Steve Pageau
District 12 (Aux-Quatre-Vents/Colibris/Île Sainte-Thérèse)
Steve Pageau réside à Saint-Jean-sur-Richelieu depuis 2004. Fort d’une carrière de près de 25 ans comme pompier et capitaine au Service des incendies de Montréal, il a consacré sa vie professionnelle à la sécurité et au bien‑être des citoyens. Cette expérience lui a permis de développer des compétences essentielles en gestion de crise, en prise de décision rapide et efficace, ainsi qu’une capacité d’écoute attentive des besoins de la communauté.
Parmi ses priorités, il met en avant une gestion municipale transparente et rigoureuse, afin de stabiliser les taxes pour les résidents de Saint-Jean-sur-Richelieu. Il tient également à protéger les espaces verts et fait du boisé des Colibris un enjeu incontournable. Ce boisé a été cédé au gouvernement pour un projet d’école, mais comme Québec a suspendu toute construction scolaire, celui-ci n’est pas près de voir le jour. Le boisé demeure donc intact et il est encore temps d’agir.
Steve Pageau rappelle qu’il existe plusieurs alternatives pour répondre aux besoins scolaires sans sacrifier le boisé notamment l’agrandissement de l’école Au-Quatre-Vents, ou la construction d’une deuxième école sur son terrain, comme c’est le cas pour d’autres sites à Saint-Jean, par exemple l’école Joséphine-Dandurand et l’école Bruno-Choquette, ou encore l’école Notre-Dame-du-Sacré-Cœur et l’école Marguerite-Bourgeoys. D’autres espaces publics pourraient également être utilisés, comme le parc du Sablé, le parc Docquier ou le Centre St-Georges.

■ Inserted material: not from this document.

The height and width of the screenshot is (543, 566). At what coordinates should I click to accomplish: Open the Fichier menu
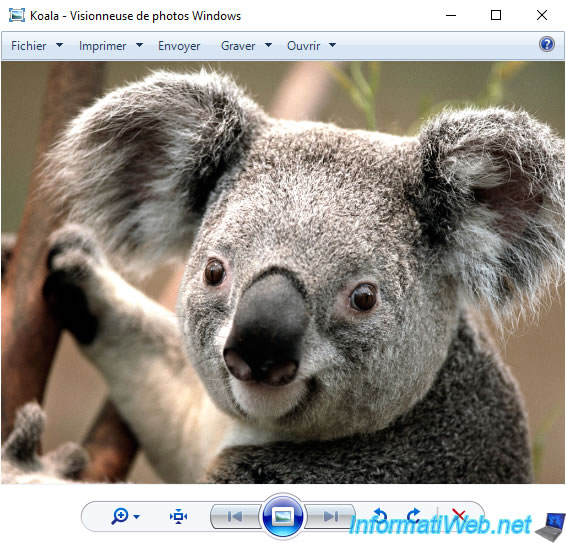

Pour Steve, la solution passe par une rétrocession du boisé au profit de la Ville, en contrepartie d’un autre terrain. Cette approche permettrait de réparer l’erreur, de préserver le boisé des Colibris et de protéger un patrimoine naturel précieux, tout en laissant ouverte la possibilité de répondre aux besoins scolaires lorsqu’ils redeviendront prioritaires.
Convaincu de l’importance de renforcer la démocratie locale, Steve Pageau s’engage à instaurer des mécanismes de participation citoyenne directe, permettant aux citoyens de voter sur tous les projets municipaux. Pour lui, la gouvernance doit être transparente et respectueuse, car la ville appartient d’abord et avant tout à ses citoyens, et c’est à eux que revient le dernier mot.